Avoid using transport – Admittedly, a tuk-tuk ride isn’t expensive, but every quetzal counts. Antigua isn’t a large city and you can reach everywhere in the city by foot.
Book Exchange – There are book exchanges at The Rainbow Café and Nim Pot.
Eat street food – Avoid the tourist restaurants and head for the fresh food market, where you can purchase delicious food. Try the cheap tostados loaded with avocado, hashed meat, salads, cheese, and sauces or the scrumptious chicken chuchitos.

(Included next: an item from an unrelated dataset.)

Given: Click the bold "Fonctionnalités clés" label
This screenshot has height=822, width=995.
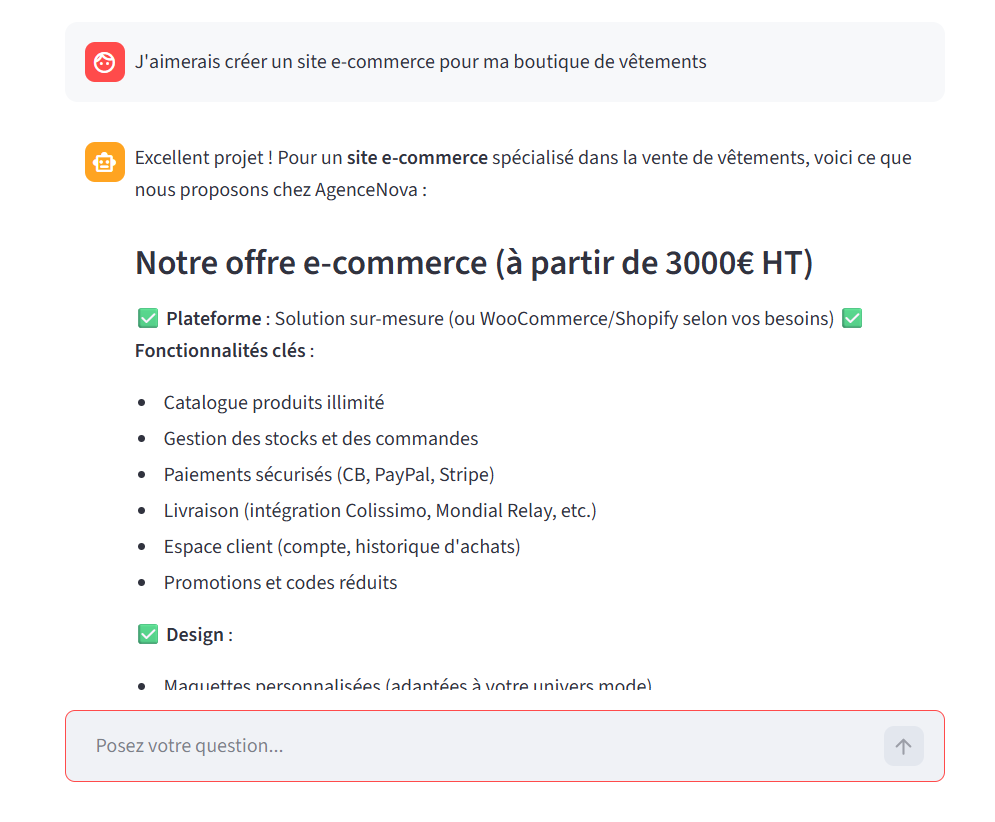Looking at the screenshot, I should 221,351.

Cook your own food – If you are staying in a hostel, there is usually a kitchen. Buying food at the market and cooking your own meals can save lots of dollars.
Getting to Antigua
The nearest airport to Antigua is Aurora Airport in Guatemala City, which is located 23 miles away. A shuttle bus costs about $10.00 per person and a taxi approximately $35.00. Make sure you take an official taxi. Alternatively, your hotel or hostel can arrange transportation for you.
A public bus leaves the main bus terminal in Zona 9, Guatemala City and only costs about $1.00. The terminal has a somewhat shady reputation, so take care if you find yourself there and make sure all your possessions are secure.
Tourist shuttle buses run from Flores, Panajechal, Languin, Chichicastenango, San Cristobal de las Casas in Mexico and Copan in Honduras.
Getting around Antigua
Antigua is small and due to its grid-style street system, it is easy to get around by foot. If you’ve done enough walking (the cobble-stoned streets uneven narrow sidewalks can be wearing!) tuk-tuks are cheap and plentiful. Chicken buses serve the surrounding areas.